EXERCISE ▸ Look below for the lines from the one with "Viewport: 644px width, 1101px height." to the one with "Given: Click the Excel", and copy exactly those lines, both ends included.

■ ■ ■ ■ ■ ■ ■

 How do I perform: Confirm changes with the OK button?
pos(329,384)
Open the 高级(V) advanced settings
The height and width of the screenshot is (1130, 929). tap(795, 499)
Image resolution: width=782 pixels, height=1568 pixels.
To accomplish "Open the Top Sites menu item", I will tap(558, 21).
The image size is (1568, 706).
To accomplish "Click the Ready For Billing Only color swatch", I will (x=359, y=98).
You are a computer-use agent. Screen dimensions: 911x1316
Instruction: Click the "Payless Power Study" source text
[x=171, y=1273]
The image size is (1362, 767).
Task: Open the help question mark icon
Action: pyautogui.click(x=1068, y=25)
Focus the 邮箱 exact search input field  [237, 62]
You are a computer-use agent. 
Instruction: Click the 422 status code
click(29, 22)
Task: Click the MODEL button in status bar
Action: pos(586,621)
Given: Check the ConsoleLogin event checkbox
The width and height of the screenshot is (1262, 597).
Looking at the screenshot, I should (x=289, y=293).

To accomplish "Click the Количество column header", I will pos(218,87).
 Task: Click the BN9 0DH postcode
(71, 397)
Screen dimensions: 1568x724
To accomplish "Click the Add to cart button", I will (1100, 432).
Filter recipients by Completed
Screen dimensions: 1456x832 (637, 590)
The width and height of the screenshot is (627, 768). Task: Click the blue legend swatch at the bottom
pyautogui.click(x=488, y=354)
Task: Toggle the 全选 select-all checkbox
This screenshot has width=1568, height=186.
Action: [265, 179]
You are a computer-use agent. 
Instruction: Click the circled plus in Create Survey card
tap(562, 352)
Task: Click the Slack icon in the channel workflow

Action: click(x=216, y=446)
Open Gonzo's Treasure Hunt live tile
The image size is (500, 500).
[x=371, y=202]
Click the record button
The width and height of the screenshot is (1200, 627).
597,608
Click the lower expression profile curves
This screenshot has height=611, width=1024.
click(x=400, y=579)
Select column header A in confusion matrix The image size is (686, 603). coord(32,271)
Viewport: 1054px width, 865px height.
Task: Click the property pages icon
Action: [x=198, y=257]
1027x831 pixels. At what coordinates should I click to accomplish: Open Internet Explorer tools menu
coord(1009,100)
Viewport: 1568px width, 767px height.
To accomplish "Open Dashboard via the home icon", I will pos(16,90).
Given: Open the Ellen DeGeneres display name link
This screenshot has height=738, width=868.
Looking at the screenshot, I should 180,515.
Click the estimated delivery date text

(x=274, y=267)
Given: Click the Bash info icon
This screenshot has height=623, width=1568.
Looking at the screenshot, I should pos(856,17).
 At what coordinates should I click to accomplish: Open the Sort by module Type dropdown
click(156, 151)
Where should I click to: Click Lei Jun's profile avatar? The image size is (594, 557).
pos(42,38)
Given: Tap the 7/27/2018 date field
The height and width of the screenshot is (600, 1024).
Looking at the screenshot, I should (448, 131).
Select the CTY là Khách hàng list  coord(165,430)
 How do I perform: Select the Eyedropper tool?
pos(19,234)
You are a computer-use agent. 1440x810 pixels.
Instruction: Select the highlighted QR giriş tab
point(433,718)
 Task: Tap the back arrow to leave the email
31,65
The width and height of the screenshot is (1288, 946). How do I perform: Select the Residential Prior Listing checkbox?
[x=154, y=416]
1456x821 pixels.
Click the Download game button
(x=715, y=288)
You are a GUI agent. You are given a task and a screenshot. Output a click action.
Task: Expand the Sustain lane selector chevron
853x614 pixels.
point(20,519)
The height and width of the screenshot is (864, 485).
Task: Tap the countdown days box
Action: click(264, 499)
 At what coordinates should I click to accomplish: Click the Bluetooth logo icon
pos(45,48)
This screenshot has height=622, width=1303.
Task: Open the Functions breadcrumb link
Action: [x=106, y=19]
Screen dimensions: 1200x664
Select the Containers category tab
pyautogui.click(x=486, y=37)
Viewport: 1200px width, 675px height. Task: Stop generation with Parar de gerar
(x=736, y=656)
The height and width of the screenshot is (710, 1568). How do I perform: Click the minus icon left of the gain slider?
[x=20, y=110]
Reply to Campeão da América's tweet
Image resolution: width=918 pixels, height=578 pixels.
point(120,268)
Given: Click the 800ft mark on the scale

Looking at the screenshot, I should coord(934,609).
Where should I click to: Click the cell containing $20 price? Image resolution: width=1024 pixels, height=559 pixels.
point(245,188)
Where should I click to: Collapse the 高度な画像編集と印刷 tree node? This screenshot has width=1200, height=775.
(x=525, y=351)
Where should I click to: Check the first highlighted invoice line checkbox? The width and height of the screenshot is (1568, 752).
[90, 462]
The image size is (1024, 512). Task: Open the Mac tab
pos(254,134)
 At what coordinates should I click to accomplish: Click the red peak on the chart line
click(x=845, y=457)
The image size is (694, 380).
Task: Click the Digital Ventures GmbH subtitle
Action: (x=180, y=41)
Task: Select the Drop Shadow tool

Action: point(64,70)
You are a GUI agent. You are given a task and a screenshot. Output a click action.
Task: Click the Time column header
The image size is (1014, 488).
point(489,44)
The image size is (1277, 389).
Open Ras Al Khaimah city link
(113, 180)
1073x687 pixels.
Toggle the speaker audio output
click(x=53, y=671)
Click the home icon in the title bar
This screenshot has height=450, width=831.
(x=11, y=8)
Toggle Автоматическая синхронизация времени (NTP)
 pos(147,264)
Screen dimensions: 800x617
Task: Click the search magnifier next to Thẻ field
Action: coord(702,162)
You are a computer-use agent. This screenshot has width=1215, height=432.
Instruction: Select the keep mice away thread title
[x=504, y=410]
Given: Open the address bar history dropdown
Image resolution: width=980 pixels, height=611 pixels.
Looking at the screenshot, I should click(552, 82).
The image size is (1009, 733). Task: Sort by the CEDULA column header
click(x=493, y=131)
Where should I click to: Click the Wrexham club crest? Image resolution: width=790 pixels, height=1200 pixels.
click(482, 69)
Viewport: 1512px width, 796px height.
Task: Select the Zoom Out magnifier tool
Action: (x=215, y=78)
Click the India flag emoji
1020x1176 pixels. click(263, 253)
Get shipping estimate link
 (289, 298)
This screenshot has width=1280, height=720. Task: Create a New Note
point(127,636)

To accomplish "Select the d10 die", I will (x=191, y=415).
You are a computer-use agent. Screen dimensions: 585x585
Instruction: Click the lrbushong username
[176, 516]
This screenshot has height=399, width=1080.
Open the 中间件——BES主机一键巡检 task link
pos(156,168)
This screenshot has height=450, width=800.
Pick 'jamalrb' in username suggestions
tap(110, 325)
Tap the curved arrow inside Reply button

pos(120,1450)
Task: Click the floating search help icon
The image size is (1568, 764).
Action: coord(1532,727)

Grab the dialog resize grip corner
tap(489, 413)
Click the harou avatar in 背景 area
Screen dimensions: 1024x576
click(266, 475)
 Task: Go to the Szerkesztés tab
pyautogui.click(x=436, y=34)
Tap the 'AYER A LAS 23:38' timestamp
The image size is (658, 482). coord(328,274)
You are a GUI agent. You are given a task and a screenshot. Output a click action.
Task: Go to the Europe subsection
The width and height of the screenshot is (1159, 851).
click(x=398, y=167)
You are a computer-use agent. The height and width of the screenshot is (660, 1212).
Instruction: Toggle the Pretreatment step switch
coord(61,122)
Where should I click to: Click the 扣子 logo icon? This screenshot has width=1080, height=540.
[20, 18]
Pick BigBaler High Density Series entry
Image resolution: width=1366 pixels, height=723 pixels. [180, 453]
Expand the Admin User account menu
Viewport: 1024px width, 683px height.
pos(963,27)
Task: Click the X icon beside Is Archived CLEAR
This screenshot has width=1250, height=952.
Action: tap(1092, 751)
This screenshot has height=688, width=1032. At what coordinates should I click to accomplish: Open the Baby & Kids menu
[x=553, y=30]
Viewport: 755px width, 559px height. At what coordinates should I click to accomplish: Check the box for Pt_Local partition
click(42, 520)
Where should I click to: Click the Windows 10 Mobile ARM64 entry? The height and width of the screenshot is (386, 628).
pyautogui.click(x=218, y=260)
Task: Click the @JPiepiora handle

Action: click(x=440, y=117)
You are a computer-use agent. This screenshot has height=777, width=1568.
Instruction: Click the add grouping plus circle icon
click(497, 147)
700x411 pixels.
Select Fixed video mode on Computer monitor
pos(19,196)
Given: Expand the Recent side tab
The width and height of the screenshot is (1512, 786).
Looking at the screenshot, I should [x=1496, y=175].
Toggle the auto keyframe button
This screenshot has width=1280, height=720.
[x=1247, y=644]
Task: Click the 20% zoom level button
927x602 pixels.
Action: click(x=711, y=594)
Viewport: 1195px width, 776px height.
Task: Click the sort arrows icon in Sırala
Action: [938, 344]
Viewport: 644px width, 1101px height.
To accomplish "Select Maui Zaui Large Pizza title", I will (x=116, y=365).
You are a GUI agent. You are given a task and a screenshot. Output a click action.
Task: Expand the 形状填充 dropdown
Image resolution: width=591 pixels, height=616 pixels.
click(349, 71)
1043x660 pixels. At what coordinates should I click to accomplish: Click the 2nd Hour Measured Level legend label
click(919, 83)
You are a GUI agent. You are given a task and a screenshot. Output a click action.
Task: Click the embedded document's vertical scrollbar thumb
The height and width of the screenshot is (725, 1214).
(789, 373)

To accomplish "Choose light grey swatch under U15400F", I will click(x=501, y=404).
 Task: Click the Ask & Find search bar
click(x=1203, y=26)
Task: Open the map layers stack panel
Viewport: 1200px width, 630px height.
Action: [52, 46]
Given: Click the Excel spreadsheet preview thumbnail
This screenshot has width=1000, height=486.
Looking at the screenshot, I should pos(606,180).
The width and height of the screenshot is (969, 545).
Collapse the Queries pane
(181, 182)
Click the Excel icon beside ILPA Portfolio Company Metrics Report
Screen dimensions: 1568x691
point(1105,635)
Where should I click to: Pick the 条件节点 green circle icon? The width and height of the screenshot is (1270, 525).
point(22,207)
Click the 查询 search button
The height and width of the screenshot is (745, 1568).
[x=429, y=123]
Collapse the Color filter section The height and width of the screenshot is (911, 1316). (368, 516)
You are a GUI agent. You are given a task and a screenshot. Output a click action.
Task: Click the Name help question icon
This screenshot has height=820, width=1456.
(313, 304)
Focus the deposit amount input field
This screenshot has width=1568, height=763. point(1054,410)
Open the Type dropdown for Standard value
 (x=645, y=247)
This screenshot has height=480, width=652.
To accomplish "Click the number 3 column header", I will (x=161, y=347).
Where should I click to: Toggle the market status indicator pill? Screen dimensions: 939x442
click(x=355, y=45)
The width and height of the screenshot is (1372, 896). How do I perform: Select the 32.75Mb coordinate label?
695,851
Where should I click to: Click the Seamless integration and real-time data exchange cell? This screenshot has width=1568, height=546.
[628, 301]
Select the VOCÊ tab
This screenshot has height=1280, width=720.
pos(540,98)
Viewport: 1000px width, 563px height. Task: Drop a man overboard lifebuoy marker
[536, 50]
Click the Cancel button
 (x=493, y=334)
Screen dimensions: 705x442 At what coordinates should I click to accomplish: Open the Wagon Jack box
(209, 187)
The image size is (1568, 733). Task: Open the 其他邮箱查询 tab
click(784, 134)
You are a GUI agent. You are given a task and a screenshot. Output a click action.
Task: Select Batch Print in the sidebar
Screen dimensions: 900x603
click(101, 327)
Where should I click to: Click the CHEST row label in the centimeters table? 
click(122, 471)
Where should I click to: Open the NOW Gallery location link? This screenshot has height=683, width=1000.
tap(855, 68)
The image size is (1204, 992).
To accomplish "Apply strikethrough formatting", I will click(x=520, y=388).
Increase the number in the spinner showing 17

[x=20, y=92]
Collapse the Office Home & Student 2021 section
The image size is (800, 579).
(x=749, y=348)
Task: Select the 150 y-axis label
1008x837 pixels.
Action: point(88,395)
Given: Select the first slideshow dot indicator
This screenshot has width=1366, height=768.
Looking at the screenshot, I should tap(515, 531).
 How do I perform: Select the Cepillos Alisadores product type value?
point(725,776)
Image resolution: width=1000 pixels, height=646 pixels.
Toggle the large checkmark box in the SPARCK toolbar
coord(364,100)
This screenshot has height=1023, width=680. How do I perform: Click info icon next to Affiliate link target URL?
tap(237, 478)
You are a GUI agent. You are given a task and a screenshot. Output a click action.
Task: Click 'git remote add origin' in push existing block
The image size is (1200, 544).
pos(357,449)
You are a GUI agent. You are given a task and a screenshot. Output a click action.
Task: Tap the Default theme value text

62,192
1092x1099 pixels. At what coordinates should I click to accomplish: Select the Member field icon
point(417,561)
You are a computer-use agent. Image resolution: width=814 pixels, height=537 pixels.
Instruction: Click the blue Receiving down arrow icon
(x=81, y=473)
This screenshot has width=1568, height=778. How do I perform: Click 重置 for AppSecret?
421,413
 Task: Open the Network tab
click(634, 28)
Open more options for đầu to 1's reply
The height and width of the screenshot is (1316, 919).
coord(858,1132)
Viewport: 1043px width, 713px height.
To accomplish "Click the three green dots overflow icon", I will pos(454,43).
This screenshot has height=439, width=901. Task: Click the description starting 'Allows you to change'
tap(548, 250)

■ ■ ■ ■ ■ ■ ■

COMPLETED EXERCISE ▸
Viewport: 644px width, 1101px height.
To accomplish "Select Maui Zaui Large Pizza title", I will (x=116, y=365).
You are a GUI agent. You are given a task and a screenshot. Output a click action.
Task: Expand the 形状填充 dropdown
Image resolution: width=591 pixels, height=616 pixels.
click(349, 71)
1043x660 pixels. At what coordinates should I click to accomplish: Click the 2nd Hour Measured Level legend label
click(919, 83)
You are a GUI agent. You are given a task and a screenshot. Output a click action.
Task: Click the embedded document's vertical scrollbar thumb
The height and width of the screenshot is (725, 1214).
(789, 373)

To accomplish "Choose light grey swatch under U15400F", I will click(x=501, y=404).
 Task: Click the Ask & Find search bar
click(x=1203, y=26)
Task: Open the map layers stack panel
Viewport: 1200px width, 630px height.
Action: [52, 46]
Given: Click the Excel spreadsheet preview thumbnail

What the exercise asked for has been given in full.